#### [CONSEGNA]
Nel testo sul calcio e sul tifo, grazie a quali figure familiari i quarantenni di oggi hanno iniziato ad andare allo stadio?

══ ESTRATTO DELLA FONTE

Il calcio vede il tifoso come un cliente via cavo: ma c’è ancora chi la domenica si arma di sciarpa, bandiera e voce.

Il Boom del calcio inteso come fenomeno sociale ci proietta, ormai da diversi anni, in una dimensione parallela al gioco stesso. E’ una dimensione fatta di strategie di marketing e di agenzie pubblicitarie che cavalcano un nuovo modello di business.

IL NUOVO MONDO

L’ingresso delle televisioni nell’industria del calcio ha portato talmente tanto denaro che, a distanza di anni, tutti questi fenomeni hanno contribuito a sradicare l’identità delle città verso la propria squadra di calcio.

Un concreto allargamento del concetto economico di “Globalizzazione” che una volta declinato nel calcio fa si che, proprio questa domenica, ci sia un ragazzo di Bergamo al quale non interesserà nulla dell’Atalanta, perché troppo concentrato a seguire le sorti del Chelsea che insegue la Premier.

Questo processo evolutivo è aumentato di anno in anno, generando oggi un incredibile divario tra il calcio più mediatico ed il cosiddetto calcio di periferia!

C’ERA UNA VOLTA L’APPARTENENZA

Indubbiamente, a tutti noi che ne scriviamo e ne leggiamo piace il calcio come sport, come intrattenimento o come valvola di sfogo dallo stress quotidiano. Ma se si vuole capire come mai tutti noi abbiamo cominciato a modificare le nostre abitudini sul consumo di calcio bisogna guardare ai cambiamenti che in parallelo abbiamo vissuto, più come società che come singoli individui.

Nella maggior parte dei casi, quando noi quarantenni di oggi eravamo bambini, erano le figure paterne i principali colpevoli che inculcavano la passione per questo sport.

Abbiamo iniziato ad andare allo stadio grazie alla figura del padre, del nonno o anche del fratello maggiore: tutte figure a cui ti affidavi per frequentare un tempio dove vivere sensazioni sconosciute.

In altri casi erano tuoi amici: la tua cerchia sociale determinava l’amore nei confronti di un certo club da sostenere. Il tuo club da allora e fino a quando il fiato ti avesse sostenuto. Non era importante il blasone o il marketing del Club; era solo pura appartenenza.

════
══ BLOCCO DATI

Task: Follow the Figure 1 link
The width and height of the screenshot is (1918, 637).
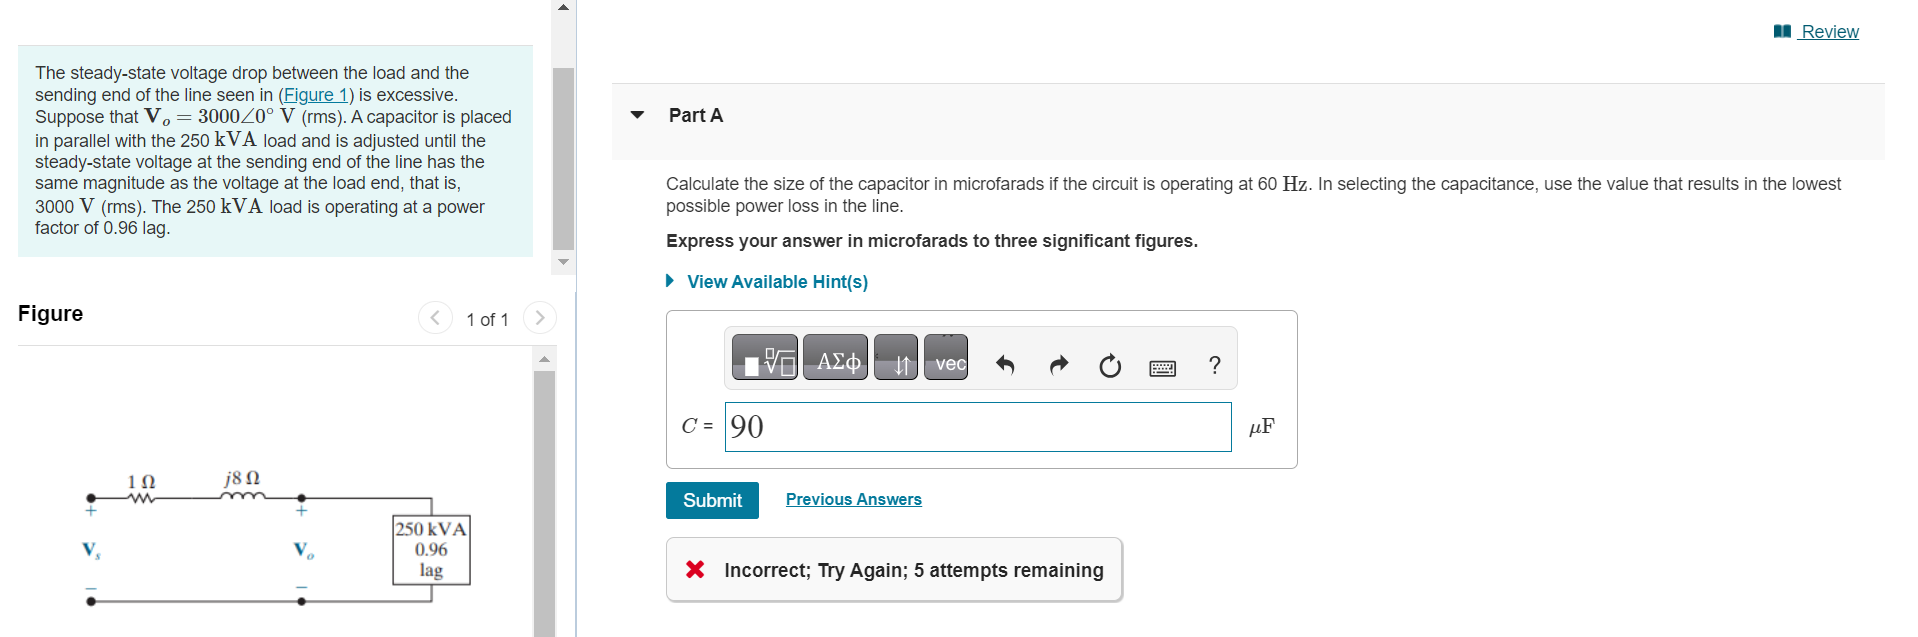Action: 316,95
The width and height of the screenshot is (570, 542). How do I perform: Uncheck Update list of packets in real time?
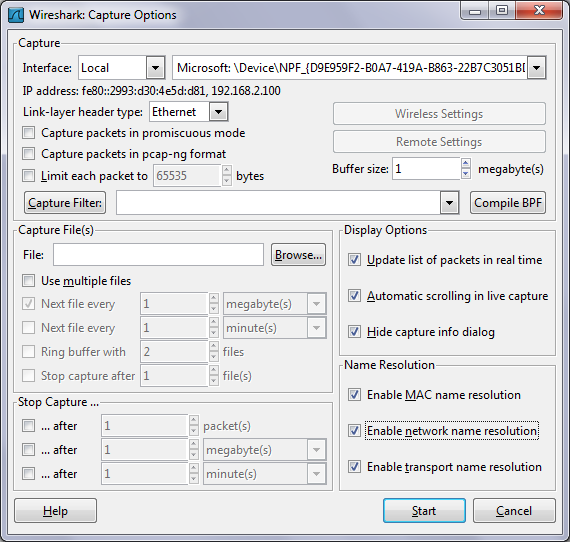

════

#### [SOLUZIONE SCRITTA]
Grazie al padre, al nonno o al fratello maggiore.